Saturday, November 1

Leftist: Hey, here's a great idea! Let's forgive all personal debt!

Most people on the political Left seem only slightly familiar with logic--which is no disadvantage when it comes to leading what passes for thought on the Left.

A writer for the Vox blog illustrates this perfectly, in a post commenting on an article written by Russell Brand--who I gather is some sort of entertainer--about what a great idea it would be if the government ordered that all personal debt was immediately cancelled.

Of course neither Brand nor the Vox blogger actually uses the phrase "...if the government ordered..."  Because of course who else would have the power to do that?  Instead they couch it in the passive tense:  "What a good idea cancelling personal debt would be," as if it just happened all by itself.

Gosh, this seems oddly familiar.  Have we seen this before?

Why yes, we have!  It's the same basic idea as Obamacare ("you can get free health care"), Obamaphones or any other liberal/"progressive" program:  If you elect us, our party will have the government give you free stuff.  All you want.

Here's the core 'grafs:
The key issue is...if a debtor gets an extra dollar he's likely to spend it on current consumption, whereas a creditor is likely to save it. In a full-employment economy, reducing the creditors' savings reduces the pool of capital available for investment. That raises interest rates and slows investment, even as the new money in the pockets of debtors raises consumption. The economic impact is neutral in the short-term, and by reducing investment you get a negative long-term impact.

But if the economy isn't at full employment — i.e., it's in need of stimulus — then this works differently. Because inflation is low, the central bank will keep interest rates low regardless of the diminished pool of capital. But the newly enriched debtors will still raise their level of consumption, boosting the economy. Even better, with more demand for consumption goods in the economy, companies may even be inspired to invest more. That boosts the economy's long-term prospects.
It's hard to cram as much ignorance into a single paragraph as the writer did in that second 'graf.

There's no doubt that forgiving all debt would unlease a torrent of consumer spending.  And the guy correctly sees that wiping out creditors' investments would "reduce the pool of capital available for investment."  He concludes in a full-employment economy" the long-term impact would be negative.

But see how deftly he waves away that profound negative in the second 'graf:  He argues that "the central bank will keep interest rates low regardless of the diminished pool of capital."  But of course even rock-bottom interest rates only help if a bank is willing to loan money to borrowers.  If the government has just forgiven all debts, how eager does he think banks will be to loan more money?

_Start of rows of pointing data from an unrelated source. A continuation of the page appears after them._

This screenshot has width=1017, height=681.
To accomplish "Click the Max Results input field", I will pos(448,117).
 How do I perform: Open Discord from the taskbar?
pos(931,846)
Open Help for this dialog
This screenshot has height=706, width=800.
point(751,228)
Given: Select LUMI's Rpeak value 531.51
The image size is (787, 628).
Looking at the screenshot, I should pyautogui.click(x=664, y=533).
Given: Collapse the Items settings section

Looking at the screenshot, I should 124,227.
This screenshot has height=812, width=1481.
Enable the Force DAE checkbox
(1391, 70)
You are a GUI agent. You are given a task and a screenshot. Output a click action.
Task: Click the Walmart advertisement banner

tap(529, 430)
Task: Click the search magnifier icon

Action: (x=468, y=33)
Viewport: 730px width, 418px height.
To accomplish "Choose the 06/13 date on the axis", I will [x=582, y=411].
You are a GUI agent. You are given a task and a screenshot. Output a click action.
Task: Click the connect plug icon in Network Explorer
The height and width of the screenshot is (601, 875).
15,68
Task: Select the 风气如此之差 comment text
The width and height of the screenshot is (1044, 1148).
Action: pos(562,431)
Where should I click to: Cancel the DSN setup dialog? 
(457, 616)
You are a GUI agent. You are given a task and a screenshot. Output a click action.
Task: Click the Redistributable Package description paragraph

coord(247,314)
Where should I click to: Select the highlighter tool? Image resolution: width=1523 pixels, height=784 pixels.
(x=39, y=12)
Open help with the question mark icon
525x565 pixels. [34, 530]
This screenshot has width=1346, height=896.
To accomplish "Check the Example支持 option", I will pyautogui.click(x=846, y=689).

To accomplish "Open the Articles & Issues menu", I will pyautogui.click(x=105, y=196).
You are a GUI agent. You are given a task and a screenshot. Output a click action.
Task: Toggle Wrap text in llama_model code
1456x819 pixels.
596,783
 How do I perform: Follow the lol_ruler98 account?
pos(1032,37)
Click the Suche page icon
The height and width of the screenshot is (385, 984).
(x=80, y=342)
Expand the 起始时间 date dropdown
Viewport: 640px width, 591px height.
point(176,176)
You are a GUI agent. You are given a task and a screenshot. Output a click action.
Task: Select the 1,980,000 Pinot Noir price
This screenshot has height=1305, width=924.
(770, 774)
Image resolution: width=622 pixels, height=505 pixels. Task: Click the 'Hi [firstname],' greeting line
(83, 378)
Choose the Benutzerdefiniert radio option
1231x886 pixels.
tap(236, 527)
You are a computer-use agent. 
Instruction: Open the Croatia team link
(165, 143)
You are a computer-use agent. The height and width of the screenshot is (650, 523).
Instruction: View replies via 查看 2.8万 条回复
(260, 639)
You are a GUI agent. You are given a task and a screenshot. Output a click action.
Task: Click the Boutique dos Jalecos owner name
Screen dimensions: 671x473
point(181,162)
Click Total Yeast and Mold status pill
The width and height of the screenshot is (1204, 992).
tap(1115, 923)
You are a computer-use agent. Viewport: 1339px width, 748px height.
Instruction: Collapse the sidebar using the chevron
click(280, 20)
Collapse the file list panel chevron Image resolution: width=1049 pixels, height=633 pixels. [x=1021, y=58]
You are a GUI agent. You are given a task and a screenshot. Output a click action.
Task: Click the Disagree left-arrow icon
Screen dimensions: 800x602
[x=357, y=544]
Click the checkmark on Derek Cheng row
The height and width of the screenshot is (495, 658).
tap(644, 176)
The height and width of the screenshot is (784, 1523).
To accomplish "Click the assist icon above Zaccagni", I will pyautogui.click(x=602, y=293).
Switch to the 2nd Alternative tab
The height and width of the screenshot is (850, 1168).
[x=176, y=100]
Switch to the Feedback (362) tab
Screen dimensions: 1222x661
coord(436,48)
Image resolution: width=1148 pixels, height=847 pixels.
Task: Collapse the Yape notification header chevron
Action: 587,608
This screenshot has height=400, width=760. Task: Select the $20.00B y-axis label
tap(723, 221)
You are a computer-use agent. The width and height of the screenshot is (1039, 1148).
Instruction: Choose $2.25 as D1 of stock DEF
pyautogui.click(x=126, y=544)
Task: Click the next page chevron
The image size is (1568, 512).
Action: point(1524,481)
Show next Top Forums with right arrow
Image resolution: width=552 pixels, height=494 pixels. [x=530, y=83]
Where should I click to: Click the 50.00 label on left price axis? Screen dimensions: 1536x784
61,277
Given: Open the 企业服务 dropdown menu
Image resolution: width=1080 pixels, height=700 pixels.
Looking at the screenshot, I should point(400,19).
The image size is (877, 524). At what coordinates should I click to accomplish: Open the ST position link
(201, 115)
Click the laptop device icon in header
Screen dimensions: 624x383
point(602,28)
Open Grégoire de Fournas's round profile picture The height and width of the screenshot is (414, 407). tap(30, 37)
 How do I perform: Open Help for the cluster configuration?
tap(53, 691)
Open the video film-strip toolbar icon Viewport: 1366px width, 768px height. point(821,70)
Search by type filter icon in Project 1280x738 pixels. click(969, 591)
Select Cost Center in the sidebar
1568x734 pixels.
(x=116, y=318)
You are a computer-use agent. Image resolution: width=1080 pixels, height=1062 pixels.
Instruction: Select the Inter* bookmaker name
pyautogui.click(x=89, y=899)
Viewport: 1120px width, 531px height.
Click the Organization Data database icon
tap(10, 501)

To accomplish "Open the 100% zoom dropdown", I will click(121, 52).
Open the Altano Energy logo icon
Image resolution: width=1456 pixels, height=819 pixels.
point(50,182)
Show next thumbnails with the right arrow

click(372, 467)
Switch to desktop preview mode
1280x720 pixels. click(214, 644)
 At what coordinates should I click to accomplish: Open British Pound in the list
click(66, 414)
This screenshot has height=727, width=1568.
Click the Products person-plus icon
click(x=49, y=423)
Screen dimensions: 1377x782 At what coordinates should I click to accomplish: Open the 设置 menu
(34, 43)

If the government is powerful enough and ruthless enough to forgive all personal debt once, what would keep it from doing so again?  But no matter--with "newly enriched debtors" flooding the markets with spending, all will be just super.

Ponder that phrase "newly-enriched debtors" for a moment.  One wonders if the writer would use the same euphemism for a bank robber or mugger:  Not violent or lawbreaking, merely...newly enriched.  This tells you almost everything you need to know about the guy's worldview.

One wonders if the writer has heard of Venezuela:  The socialist government of that country decided businesses were making too much profit, so they simply seized half a dozen businesses that they accused of setting prices too high.  This caused all businesses to double their efforts to sell goods at no profit, and now Venezuela is awash in products and the country's economy is roaring.

Just kidding, of course:  Other businessmen saw the trend and said "I don't think we should be doing business under this lawless government--let's go somewhere else!"  The supply of virtually everything got smaller and smaller.  Even the price of coffee went through the roof--in one of the world's largest coffee-exporting nations!  Now the government has started rationing food.

Yeah, that worked reeeally well.

But to leftists/socialists/"progressives" all such programs are a great idea, and in Left-thinking they should work.  So if they fail it's either because they were sabotaged by mysterious forces ("reactionaries", "counterrevolutionaries") or because they didn't go far enough.

It'll be interesting to watch this proposal gain momentum in chic leftist circles.  Hey, if you're a leftist/Democrat how can you not like something that give everyone thousands of dollars to spend, while penalizing only "rich" savers and banks?